====== TEKS YANG DISEDIAKAN ======

Ruang lingkup Surat Edaran Direktur Jenderal ini meliputi:
  1. Pengertian.
  2. Ketentuan umum.
  3. Prosedur Pelayanan Administrasi Perpajakan, yang meliputi prosedur:
    1. pengajuan permohonan Surat Keterangan Tidak Dipungut secara elektronik dan penelitian dokumen pendukung permohonan Surat Keterangan Tidak Dipungut di Kantor Pelayanan Pajak;
    2. penyelesaian permohonan Surat Keterangan Tidak Dipungut yang diajukan secara langsung di Kantor Pelayanan Pajak;
    3. penerbitan Surat Keterangan Tidak Dipungut Pengganti;
    4. penyelesaian permohonan perubahan Rencana Kebutuhan Impor dan Perolehan;
    5. penerimaan dan pengelolaan Laporan Realisasi Impor dan/atau Perolehan; dan
    6. pembatalan Surat Keterangan Tidak Dipungut.
  4. Contoh format dokumen.
  5. Penjelasan lainnya.
  6. Contoh kasus.
   
D. Dasar

1. Undang-Undang Nomor 8 Tahun 1983 tentang Pajak Pertambahan Nilai Barang dan Jasa dan Pajak Penjualan atas Barang Mewah sebagaimana telah beberapa kali diubah terakhir dengan Undang-Undang Nomor 42 Tahun 2009 (Lembaran Negara Republik Indonesia Tahun 2009 Nomor 150, Tambahan Lembaran Negara Republik Indonesia Nomor 5069).
2. Peraturan Pemerintah Nomor 50 Tahun 2019 tentang Impor dan Penyerahan Alat Angkutan Tertentu serta Penyerahan dan Pemanfaatan Jasa Kena Pajak Terkait Alat Angkutan Tertentu yang Tidak Dipungut Pajak Pertambahan Nilai (Lembaran Negara Republik Indonesia Tahun 2019 Nomor 133, Tambahan Lembaran Negara Republik Indonesia Nomor 6366).

====== MATERI YANG DIBERIKAN ======

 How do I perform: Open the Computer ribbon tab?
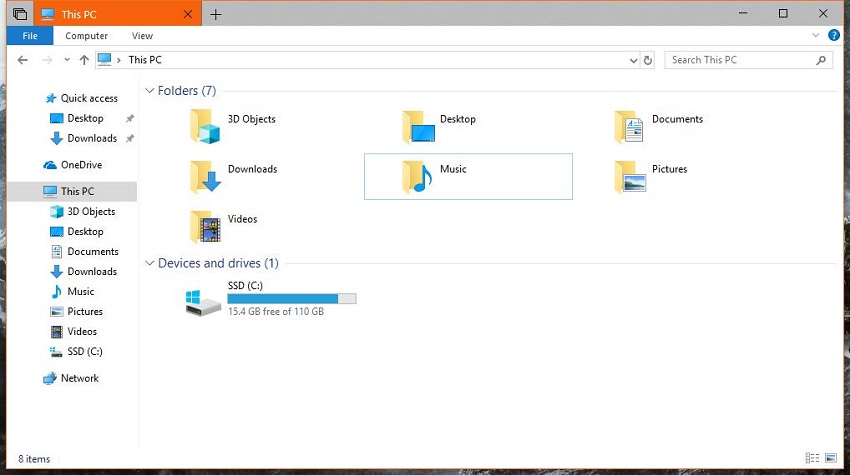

======

■ LATIHAN SINGKAT A
Tentukan apakah setiap pernyataan berikut sesuai dengan teks yang disediakan. Jawab ya atau tidak, lalu kutip kata-kata teks yang menentukannya.
(i) Ruang lingkup surat edaran tersebut mencakup contoh kasus.
(ii) Salah satu dasarnya adalah Peraturan Pemerintah Nomor 50 Tahun 2019.
(iii) Undang-Undang Nomor 8 Tahun 1983 terakhir diubah dengan Undang-Undang Nomor 42 Tahun 2010.
■ LATIHAN SINGKAT B
Menurut teks yang disediakan, dalam Lembaran Negara Republik Indonesia tahun berapa dan nomor berapa Peraturan Pemerintah Nomor 50 Tahun 2019 dimuat?

■ HASIL A
(i) Ya: "Contoh kasus."
(ii) Ya: "Peraturan Pemerintah Nomor 50 Tahun 2019"
(iii) Tidak: "terakhir dengan Undang-Undang Nomor 42 Tahun 2009"

■ HASIL B
Lembaran Negara Republik Indonesia Tahun 2019 Nomor 133.